I am an absolute novice at reflection in C#. I want to use reflection to access all of private fields in a class, including those which are inherited.
I have succeeded in accessing all private fields excluding those which are inherited, as well as all of the public and protected inherited fields. However, I have not been able to access the private, inherited fields. The following example illustrates:
class A
{
private string a;
public string c;
protected string d;
}
class B : A
{
private string b;
}
class test
{
public static void Main(string[] Args)
{
B b = new B();
Type t;
t = b.GetType();
FieldInfo[] fields = t.GetFields(BindingFlags.Public | BindingFlags.NonPublic
| BindingFlags.Instance);
foreach(FieldInfo fi in fields){
Console.WriteLine(fi.Name);
}
Console.ReadLine();
}
}
This fails to find the field B.a.
Is it even possible to accomplish this? The obvious solution would be to convert the private, inherited fields to protected fields. This, however, is out of my control at the moment.

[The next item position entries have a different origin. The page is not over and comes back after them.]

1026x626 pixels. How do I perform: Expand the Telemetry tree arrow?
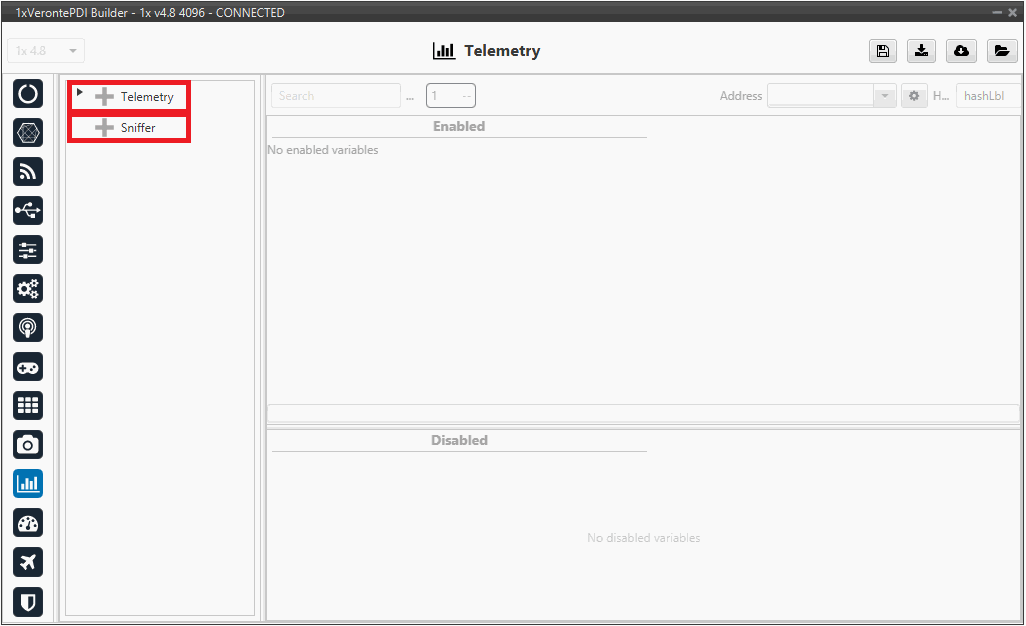click(80, 93)
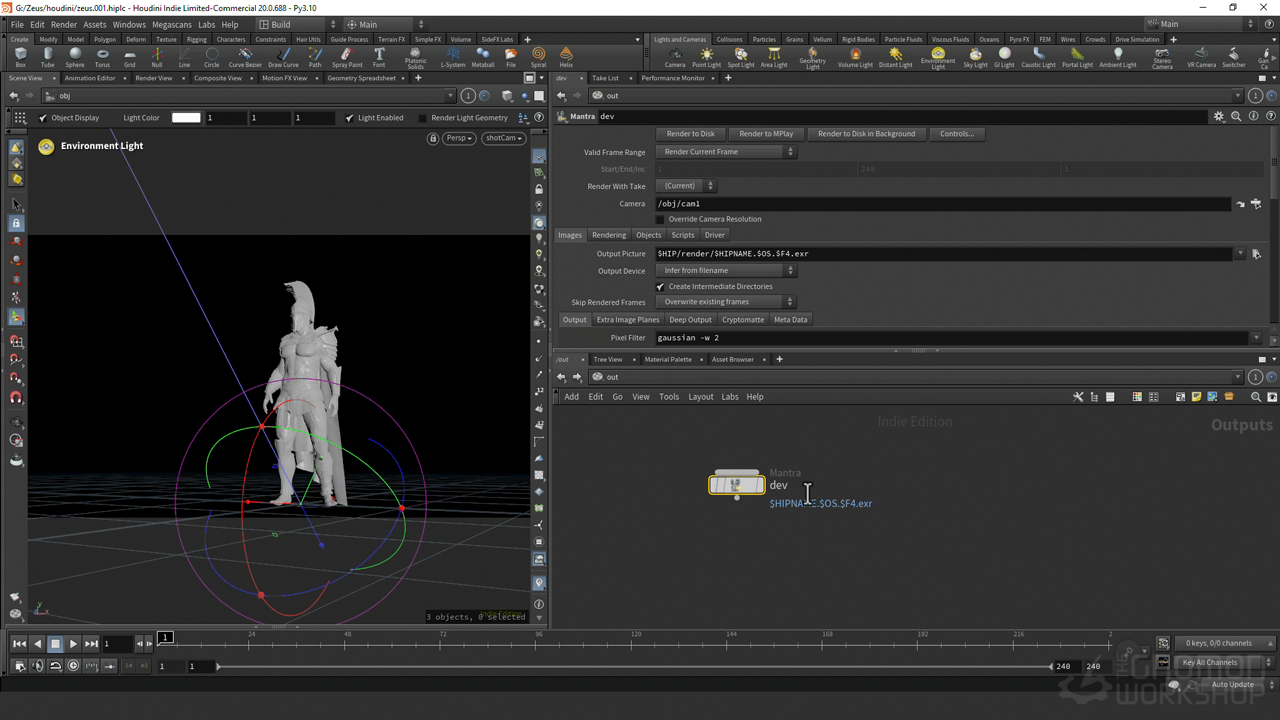This screenshot has height=720, width=1280.
Task: Toggle the Light Enabled checkbox
Action: pyautogui.click(x=349, y=118)
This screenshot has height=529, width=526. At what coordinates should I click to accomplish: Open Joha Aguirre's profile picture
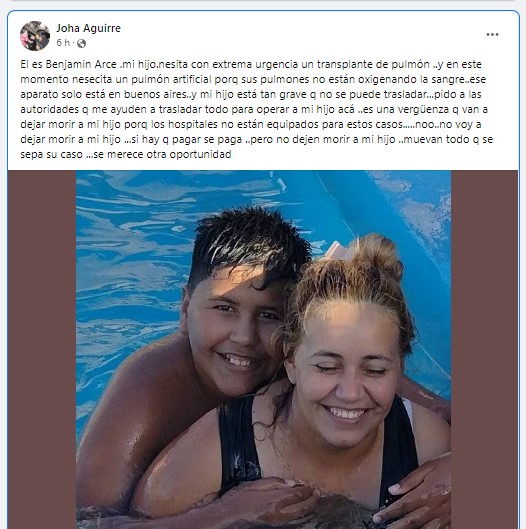coord(35,36)
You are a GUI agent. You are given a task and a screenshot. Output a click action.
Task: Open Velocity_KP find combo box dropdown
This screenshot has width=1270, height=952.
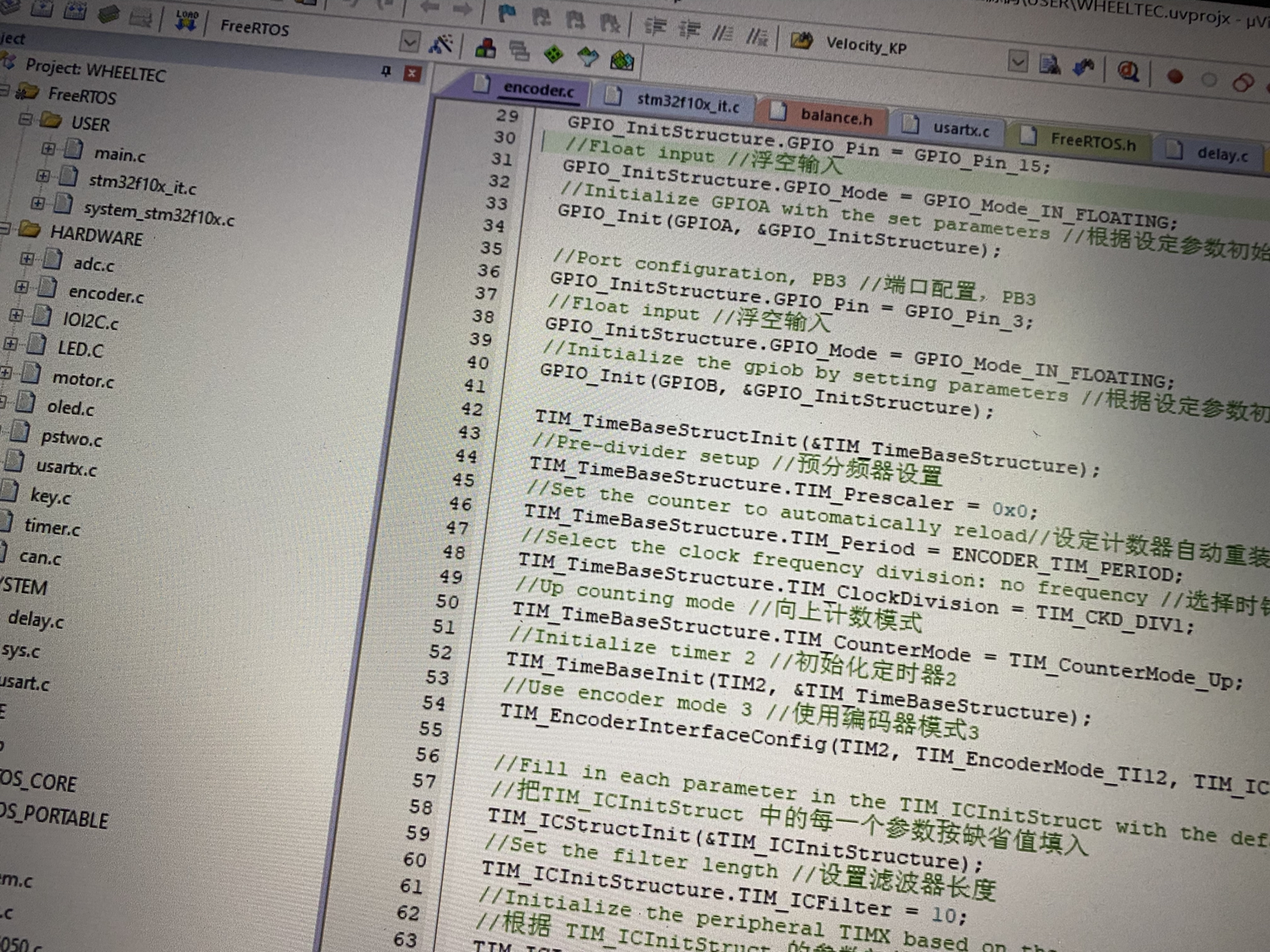click(x=1017, y=62)
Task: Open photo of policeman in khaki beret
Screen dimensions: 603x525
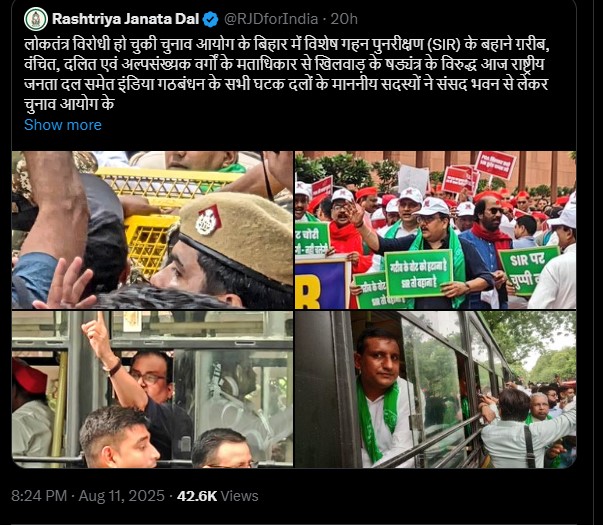Action: coord(152,230)
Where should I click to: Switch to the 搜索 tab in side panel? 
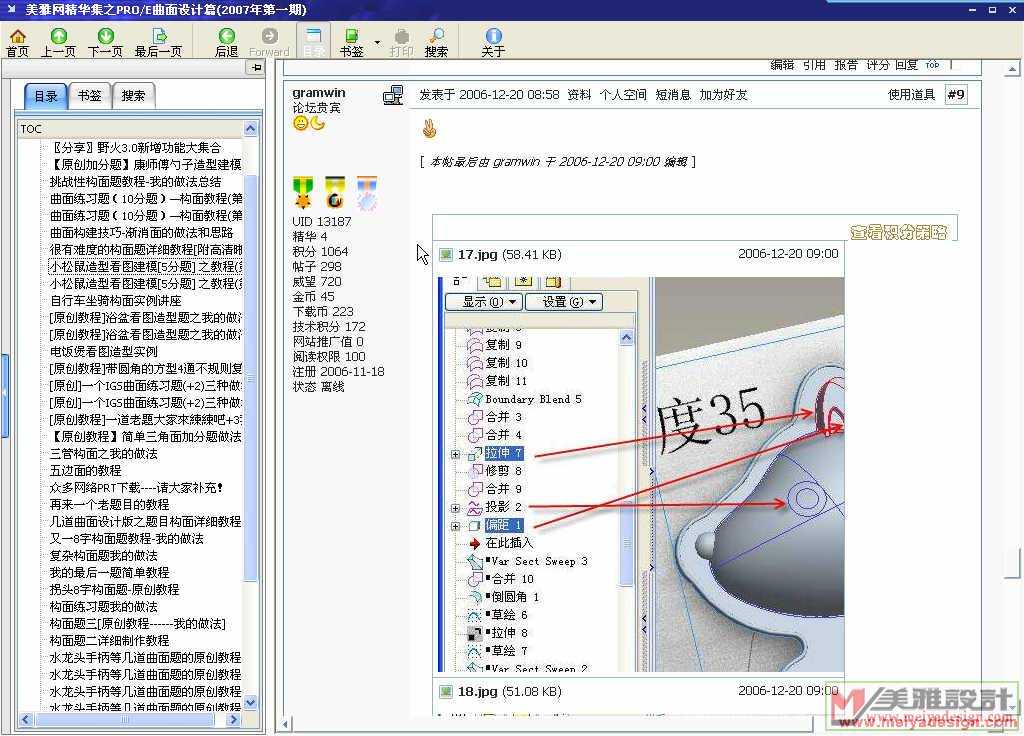coord(133,96)
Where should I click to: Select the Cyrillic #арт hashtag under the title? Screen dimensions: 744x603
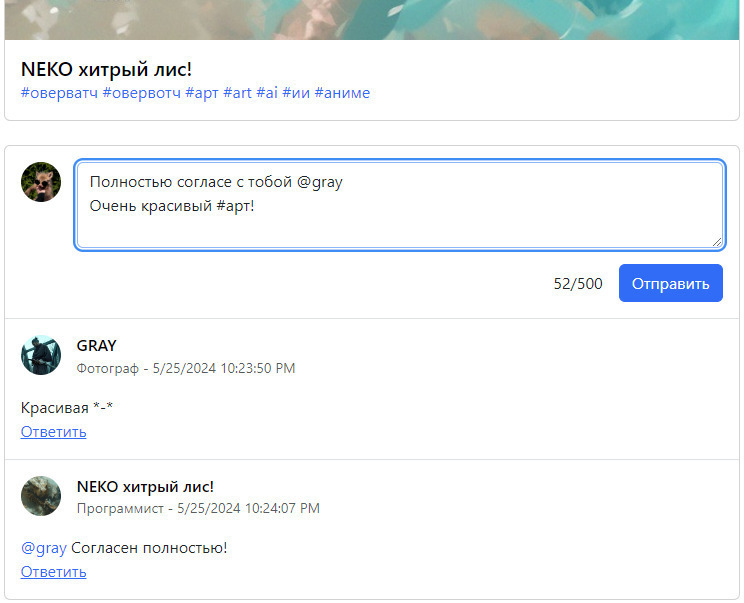coord(201,93)
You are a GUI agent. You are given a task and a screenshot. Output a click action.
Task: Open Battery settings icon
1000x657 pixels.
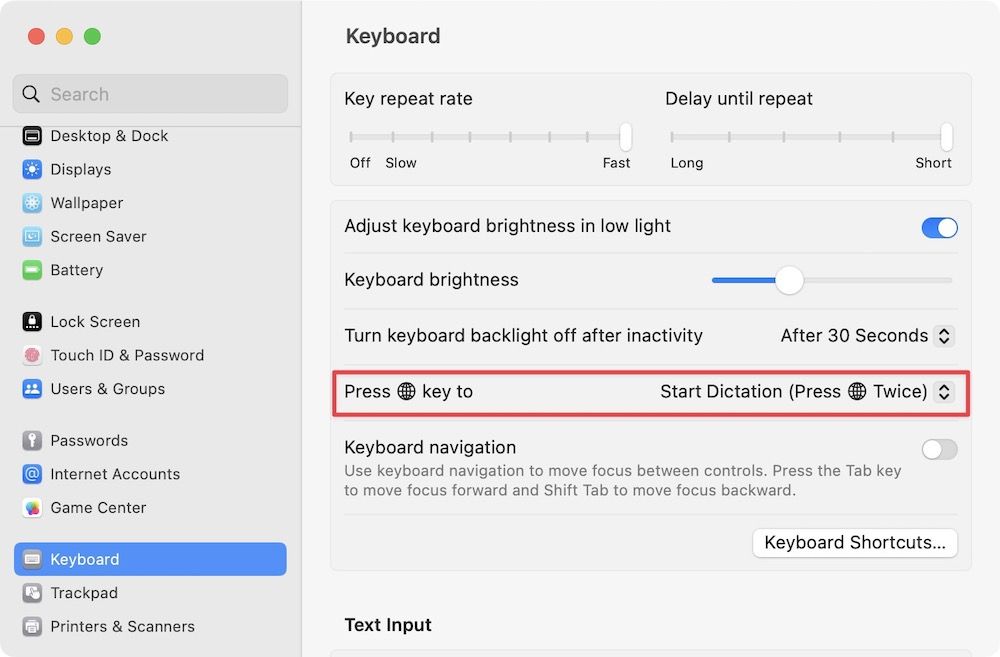click(33, 270)
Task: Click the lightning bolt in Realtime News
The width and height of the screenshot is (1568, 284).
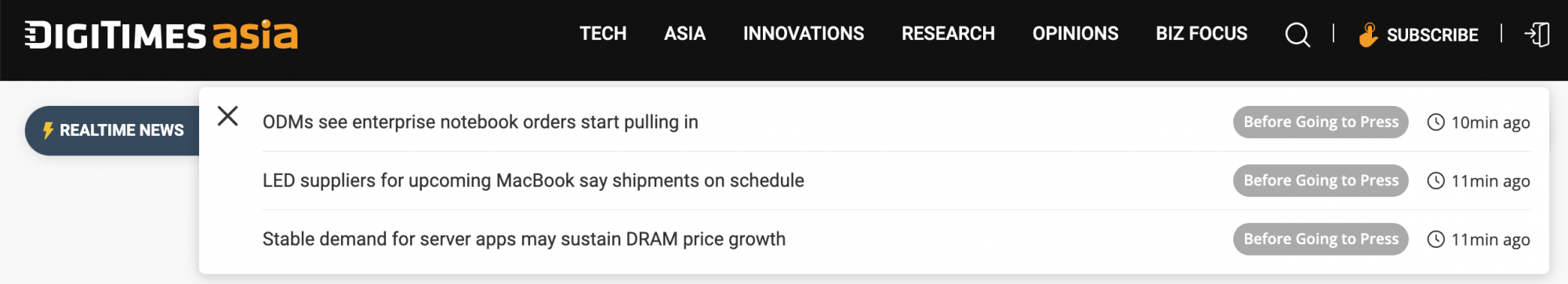Action: [49, 130]
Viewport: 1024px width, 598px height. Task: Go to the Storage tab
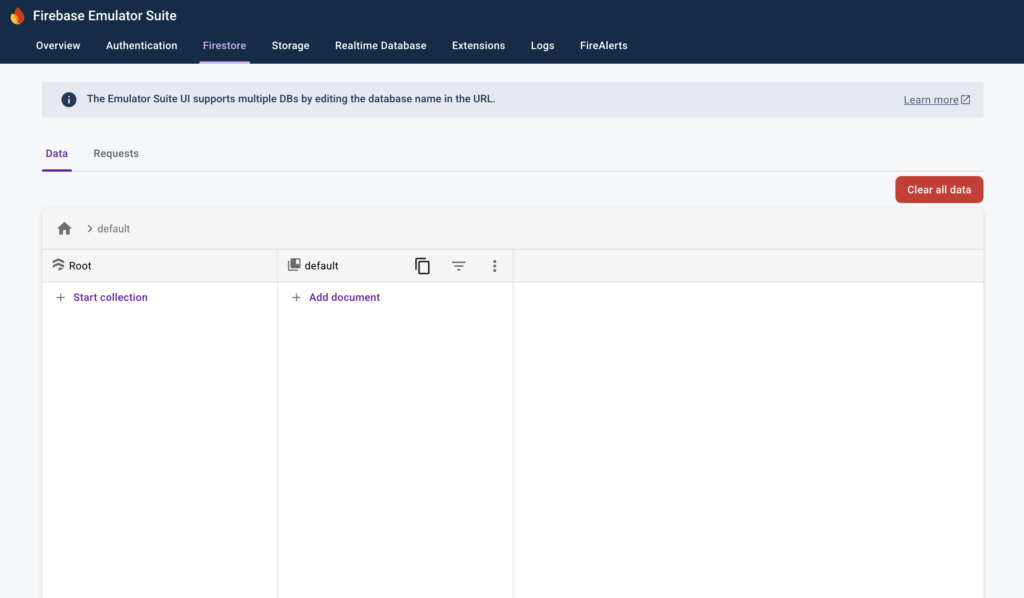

C is an imperative procedural language supporting structured programming, lexical variable scope, and recursion, with a static type system. It was designed to be compiled to provide low-level access to memory and language constructs that map efficiently to machine instructions, all with minimal runtime support.
Compared to other languages—like Java, PHP, or C#—C is a relatively simple language to learn for anyone just starting to learn computer programming because of its limited number of keywords.
In C programming language, %d and %i are format specifiers as where %d specifies the type of variable as decimal and %i specifies the type as integer. In usage terms, there is no difference in printf() function output while printing a number using %d or %i but using scanf the difference occurs.
In the real sense it has no meaning or full form. It was developed by Dennis Ritchie and Ken Thompson at AT&T bell Lab. First, they used to call it as B language then later they made some improvement into it and renamed it as C and its superscript as C++ which was invented by Dr.
As Lee stated, you can do this with recursion.
private static void FindFields(ICollection<FieldInfo> fields, Type t) {
var flags = BindingFlags.Public | BindingFlags.NonPublic | BindingFlags.Instance;
foreach (var field in t.GetFields(flags)) {
// Ignore inherited fields.
if (field.DeclaringType == t)
fields.Add(field);
}
var baseType = t.BaseType;
if (baseType != null)
FindFields(fields, baseType);
}
public static void Main() {
var fields = new Collection<FieldInfo>();
FindFields(fields, typeof(B));
foreach (FieldInfo fi in fields)
Console.WriteLine(fi.DeclaringType.Name + " - " + fi.Name);
}
I haven't tried it, but you should be able to access the base type private members through the Type.BaseType property and recursively accumulate all the private fields through the inheritence hierarchy.